(Saved entries)
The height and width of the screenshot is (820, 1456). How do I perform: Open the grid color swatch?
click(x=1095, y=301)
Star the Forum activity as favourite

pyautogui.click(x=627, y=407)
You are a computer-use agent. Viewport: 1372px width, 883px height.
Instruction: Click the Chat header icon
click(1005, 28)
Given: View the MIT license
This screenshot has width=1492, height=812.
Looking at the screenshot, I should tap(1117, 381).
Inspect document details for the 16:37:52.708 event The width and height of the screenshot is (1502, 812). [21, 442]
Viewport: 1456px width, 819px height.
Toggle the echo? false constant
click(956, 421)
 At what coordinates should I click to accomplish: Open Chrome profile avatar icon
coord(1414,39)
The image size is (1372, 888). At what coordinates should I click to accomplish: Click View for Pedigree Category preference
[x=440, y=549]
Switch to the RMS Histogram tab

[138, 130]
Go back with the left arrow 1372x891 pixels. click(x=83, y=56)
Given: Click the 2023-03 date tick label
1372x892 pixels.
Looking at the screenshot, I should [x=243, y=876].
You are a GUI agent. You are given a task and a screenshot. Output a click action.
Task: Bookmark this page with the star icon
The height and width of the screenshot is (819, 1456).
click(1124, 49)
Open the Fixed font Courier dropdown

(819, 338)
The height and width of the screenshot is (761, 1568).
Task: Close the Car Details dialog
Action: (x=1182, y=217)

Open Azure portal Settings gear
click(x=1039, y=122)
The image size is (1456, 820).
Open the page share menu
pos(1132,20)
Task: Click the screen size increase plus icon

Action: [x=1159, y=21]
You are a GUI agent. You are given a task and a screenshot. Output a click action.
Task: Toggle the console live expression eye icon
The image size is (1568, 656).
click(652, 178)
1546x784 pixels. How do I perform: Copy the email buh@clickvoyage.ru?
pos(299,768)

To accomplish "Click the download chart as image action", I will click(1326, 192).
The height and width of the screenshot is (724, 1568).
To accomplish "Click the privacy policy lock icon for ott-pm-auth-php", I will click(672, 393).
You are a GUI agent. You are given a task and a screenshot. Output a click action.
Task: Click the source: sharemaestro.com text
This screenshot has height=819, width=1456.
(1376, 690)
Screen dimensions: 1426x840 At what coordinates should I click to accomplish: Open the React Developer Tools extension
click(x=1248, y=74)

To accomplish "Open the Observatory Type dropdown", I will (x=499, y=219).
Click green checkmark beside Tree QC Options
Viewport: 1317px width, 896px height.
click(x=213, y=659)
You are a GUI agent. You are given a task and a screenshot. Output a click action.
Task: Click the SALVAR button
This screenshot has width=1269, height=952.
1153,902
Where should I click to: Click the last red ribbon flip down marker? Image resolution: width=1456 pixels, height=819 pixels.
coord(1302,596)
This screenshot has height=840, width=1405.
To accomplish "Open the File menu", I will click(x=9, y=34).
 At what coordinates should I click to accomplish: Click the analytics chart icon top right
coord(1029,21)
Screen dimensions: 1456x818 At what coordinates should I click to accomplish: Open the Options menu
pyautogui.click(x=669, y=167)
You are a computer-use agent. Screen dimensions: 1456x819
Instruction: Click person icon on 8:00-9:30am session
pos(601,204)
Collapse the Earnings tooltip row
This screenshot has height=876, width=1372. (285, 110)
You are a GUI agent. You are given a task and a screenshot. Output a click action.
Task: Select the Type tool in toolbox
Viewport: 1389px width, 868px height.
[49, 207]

What you are asked to do:
The lines from the one holding "Click green checkmark beside Tree QC Options" to the end of the entries are to be repeated exactly, with both ends included and nothing else.

Result:
Click green checkmark beside Tree QC Options
Viewport: 1317px width, 896px height.
click(x=213, y=659)
You are a GUI agent. You are given a task and a screenshot. Output a click action.
Task: Click the SALVAR button
This screenshot has width=1269, height=952.
1153,902
Where should I click to: Click the last red ribbon flip down marker? Image resolution: width=1456 pixels, height=819 pixels.
coord(1302,596)
This screenshot has height=840, width=1405.
To accomplish "Open the File menu", I will click(x=9, y=34).
 At what coordinates should I click to accomplish: Click the analytics chart icon top right
coord(1029,21)
Screen dimensions: 1456x818 At what coordinates should I click to accomplish: Open the Options menu
pyautogui.click(x=669, y=167)
You are a computer-use agent. Screen dimensions: 1456x819
Instruction: Click person icon on 8:00-9:30am session
pos(601,204)
Collapse the Earnings tooltip row
This screenshot has height=876, width=1372. (285, 110)
You are a GUI agent. You are given a task and a screenshot. Output a click action.
Task: Select the Type tool in toolbox
Viewport: 1389px width, 868px height.
[49, 207]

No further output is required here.